Mostly I need that at home to integrate the analog reader output into my home automation and monitoring.
Rather than doing a generic OCR, this is matching digits using normalized cross correlation (this requires to extract sample digit images first).
This is meant to read the typical mechanical counters found in utility meters.
cargo build --release
There is also --features=debug_timing if you want to explore where processing time goes (in particular interesting on slow devices such as a Raspberry Pi)
Usage: utility-reader [OPTIONS] [DIGIT_IMAGES]...
Arguments:
[DIGIT_IMAGES]... Digit template images to match; the first digit found in the filename is the matched digit.
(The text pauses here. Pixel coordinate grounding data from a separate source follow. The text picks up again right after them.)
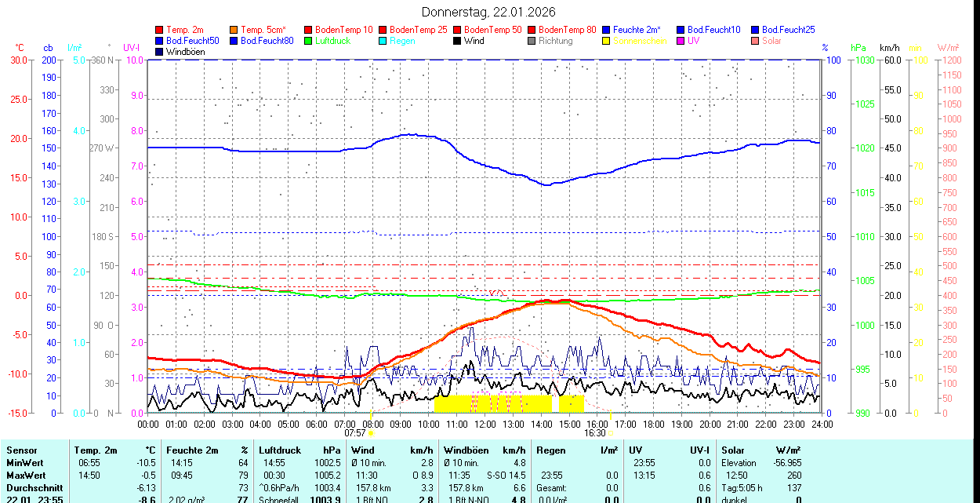Click the black Wind legend square

458,41
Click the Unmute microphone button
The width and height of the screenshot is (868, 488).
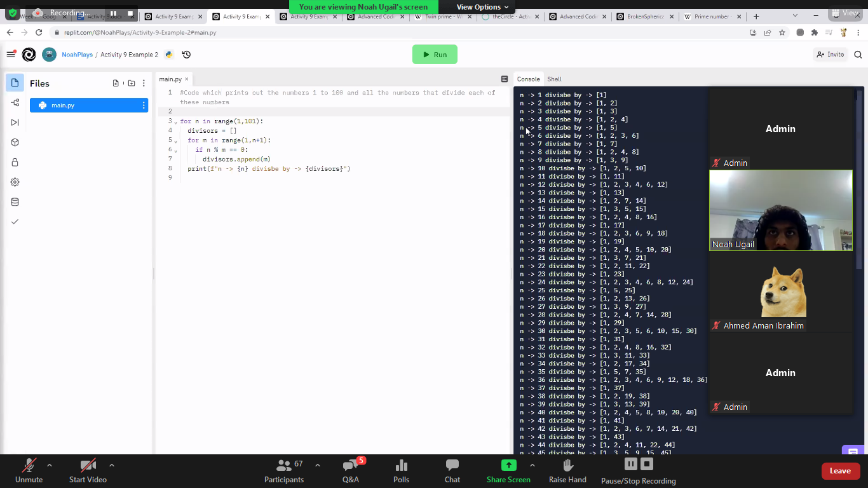click(29, 471)
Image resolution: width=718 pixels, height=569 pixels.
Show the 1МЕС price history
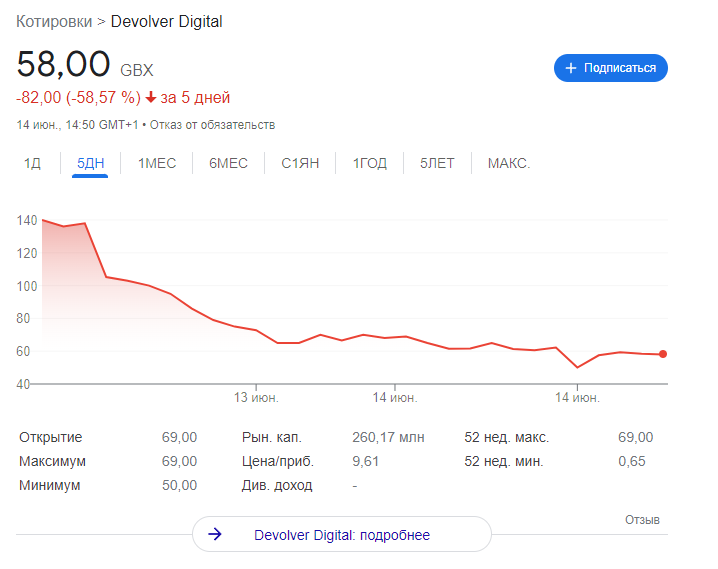(x=156, y=163)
Allows to have multiple templates for the same digit if needed (e.g. d1-0.png, d1-1.png)
Options:
--webcam Capture counter image from webcam
--filename <png-file> Read counter image from file
--op <op> Image operation to apply after image is acquired. One of ["rotate90", "rotate180", "flip-x", "flip-y", "crop:<x>:<y>:<w>:<h>"]. Multiple --op are applied in sequence provided on command line
--sobel Process input images through sobel edge-detect. Can improve accuracy with very clean and non-distorted images
--emit-count <#> Number of digits to OCR verify and emit. Good to limit if the last digit is finicky due to roll-over [default: 7]
--max-plausible-rate <count/sec> Maximum plausible value change per second to avoid logging bogus values [default: 0.1]
--repeat-sec <seconds> Repeat every these number of seconds (useful with --webcam)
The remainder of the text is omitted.